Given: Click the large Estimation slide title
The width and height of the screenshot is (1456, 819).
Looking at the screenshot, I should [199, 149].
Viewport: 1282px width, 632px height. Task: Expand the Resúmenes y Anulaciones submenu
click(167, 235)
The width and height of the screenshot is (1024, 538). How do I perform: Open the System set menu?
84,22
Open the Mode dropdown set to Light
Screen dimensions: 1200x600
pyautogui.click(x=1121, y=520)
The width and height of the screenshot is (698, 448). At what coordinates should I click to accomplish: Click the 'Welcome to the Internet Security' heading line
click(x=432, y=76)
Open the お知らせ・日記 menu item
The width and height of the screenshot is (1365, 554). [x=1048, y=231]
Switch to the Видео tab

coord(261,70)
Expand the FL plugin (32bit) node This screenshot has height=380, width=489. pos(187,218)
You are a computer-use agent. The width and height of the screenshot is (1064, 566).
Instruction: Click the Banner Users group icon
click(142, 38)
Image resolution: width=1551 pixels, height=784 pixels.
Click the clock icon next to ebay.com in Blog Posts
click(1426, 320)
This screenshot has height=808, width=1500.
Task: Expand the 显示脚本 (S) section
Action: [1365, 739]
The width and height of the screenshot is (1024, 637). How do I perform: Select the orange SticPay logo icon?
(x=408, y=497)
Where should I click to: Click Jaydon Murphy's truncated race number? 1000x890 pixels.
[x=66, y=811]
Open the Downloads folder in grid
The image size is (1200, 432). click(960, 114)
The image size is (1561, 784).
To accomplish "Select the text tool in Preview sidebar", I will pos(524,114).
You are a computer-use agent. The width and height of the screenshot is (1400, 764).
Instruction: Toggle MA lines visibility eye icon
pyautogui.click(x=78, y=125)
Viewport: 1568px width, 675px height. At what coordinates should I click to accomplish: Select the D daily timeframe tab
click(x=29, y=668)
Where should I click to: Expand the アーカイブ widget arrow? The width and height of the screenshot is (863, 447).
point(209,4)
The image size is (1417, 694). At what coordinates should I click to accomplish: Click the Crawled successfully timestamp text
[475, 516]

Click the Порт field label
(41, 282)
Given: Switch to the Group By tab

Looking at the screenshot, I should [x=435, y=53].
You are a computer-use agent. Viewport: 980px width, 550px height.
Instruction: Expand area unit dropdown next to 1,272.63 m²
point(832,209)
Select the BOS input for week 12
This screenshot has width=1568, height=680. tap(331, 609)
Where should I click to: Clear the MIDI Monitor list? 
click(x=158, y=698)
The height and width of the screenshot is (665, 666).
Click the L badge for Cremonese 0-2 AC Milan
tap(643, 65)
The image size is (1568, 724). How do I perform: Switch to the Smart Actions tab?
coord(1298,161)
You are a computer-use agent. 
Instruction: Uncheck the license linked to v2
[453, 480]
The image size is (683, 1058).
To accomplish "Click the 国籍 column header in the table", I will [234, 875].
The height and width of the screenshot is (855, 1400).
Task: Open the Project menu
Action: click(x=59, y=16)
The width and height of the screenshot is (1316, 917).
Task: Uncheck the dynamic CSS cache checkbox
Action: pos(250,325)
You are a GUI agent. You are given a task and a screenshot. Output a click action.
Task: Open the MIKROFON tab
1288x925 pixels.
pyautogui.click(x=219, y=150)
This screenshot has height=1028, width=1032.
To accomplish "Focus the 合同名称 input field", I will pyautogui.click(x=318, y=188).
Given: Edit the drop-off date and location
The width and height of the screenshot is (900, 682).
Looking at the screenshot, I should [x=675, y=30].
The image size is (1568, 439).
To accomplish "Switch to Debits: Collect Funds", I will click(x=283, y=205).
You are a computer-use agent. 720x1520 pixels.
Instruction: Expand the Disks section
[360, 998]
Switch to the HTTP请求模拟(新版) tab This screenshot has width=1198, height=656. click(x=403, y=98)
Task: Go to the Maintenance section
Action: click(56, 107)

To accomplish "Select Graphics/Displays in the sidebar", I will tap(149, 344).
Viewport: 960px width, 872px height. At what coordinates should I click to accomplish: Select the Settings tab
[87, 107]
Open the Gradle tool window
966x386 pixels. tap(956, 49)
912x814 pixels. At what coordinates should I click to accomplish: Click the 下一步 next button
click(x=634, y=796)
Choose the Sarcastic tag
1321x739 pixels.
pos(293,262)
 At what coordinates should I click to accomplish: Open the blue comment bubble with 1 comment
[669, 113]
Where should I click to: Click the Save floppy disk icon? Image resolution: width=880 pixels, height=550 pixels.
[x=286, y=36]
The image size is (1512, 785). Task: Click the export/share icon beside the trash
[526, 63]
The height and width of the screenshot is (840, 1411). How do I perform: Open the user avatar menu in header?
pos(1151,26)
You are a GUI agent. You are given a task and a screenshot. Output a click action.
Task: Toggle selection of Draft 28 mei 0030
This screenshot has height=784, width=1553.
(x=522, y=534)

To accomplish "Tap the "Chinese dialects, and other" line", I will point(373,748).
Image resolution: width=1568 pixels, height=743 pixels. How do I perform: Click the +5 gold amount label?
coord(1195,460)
+ + + + + + +
## What you are asked to do
Reproduce only the lines above spanning from the line containing "The width and height of the screenshot is (698, 448)." through the line containing "is (1400, 764).", word for word.

## Response to the exercise
The width and height of the screenshot is (698, 448). At what coordinates should I click to accomplish: Click the 'Welcome to the Internet Security' heading line
click(x=432, y=76)
Open the お知らせ・日記 menu item
The width and height of the screenshot is (1365, 554). [x=1048, y=231]
Switch to the Видео tab

coord(261,70)
Expand the FL plugin (32bit) node This screenshot has height=380, width=489. pos(187,218)
You are a computer-use agent. The width and height of the screenshot is (1064, 566).
Instruction: Click the Banner Users group icon
click(142, 38)
Image resolution: width=1551 pixels, height=784 pixels.
Click the clock icon next to ebay.com in Blog Posts
click(1426, 320)
This screenshot has height=808, width=1500.
Task: Expand the 显示脚本 (S) section
Action: [1365, 739]
The width and height of the screenshot is (1024, 637). How do I perform: Select the orange SticPay logo icon?
(x=408, y=497)
Where should I click to: Click Jaydon Murphy's truncated race number? 1000x890 pixels.
[x=66, y=811]
Open the Downloads folder in grid
The image size is (1200, 432). click(960, 114)
The image size is (1561, 784).
To accomplish "Select the text tool in Preview sidebar", I will pos(524,114).
You are a computer-use agent. The width and height of the screenshot is (1400, 764).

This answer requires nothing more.